## EXERCISE INSTRUCTIONS
Beginning with the line containing "Screen dimensions: 315x177" and ending with the line containing "Where should I", write out each line of the records below exactly; pictures and lines outside that range are left out.

(Stored items)
Segment Open

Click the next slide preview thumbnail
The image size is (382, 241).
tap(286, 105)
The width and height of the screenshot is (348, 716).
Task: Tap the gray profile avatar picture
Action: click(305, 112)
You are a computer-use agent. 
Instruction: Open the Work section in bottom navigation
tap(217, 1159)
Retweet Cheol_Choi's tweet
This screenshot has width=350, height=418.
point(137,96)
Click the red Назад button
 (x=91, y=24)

Segment Closed
Segment Open

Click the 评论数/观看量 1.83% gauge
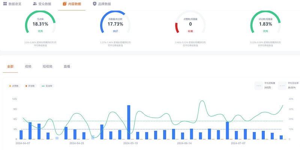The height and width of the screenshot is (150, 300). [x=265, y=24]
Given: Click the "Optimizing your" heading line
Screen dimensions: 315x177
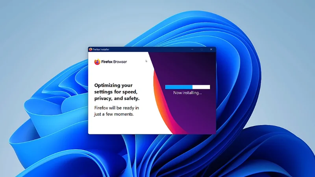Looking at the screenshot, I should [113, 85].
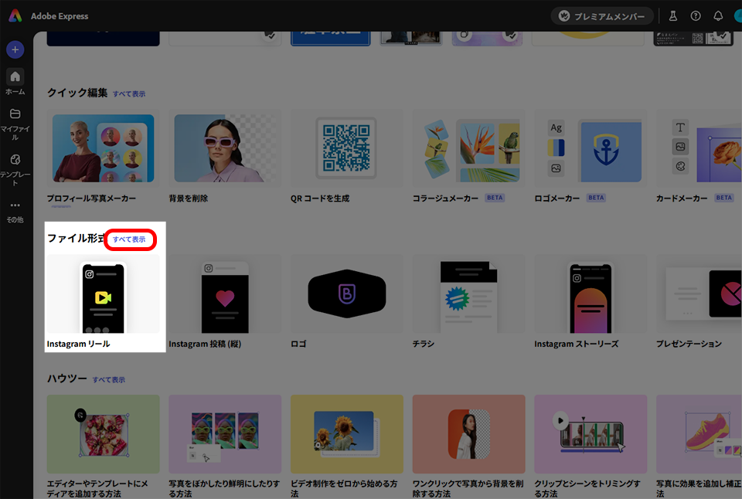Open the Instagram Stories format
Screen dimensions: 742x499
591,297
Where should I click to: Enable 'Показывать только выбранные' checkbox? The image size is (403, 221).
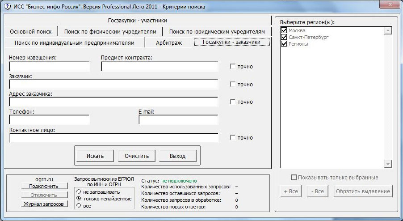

Segment Closed

## RESPONSE AREA
Screen dimensions: 315x177
Looking at the screenshot, I should [113, 85].
Open the Instagram Stories format
Screen dimensions: 742x499
591,297
Where should I click to: Enable 'Показывать только выбранные' checkbox? The image size is (403, 221).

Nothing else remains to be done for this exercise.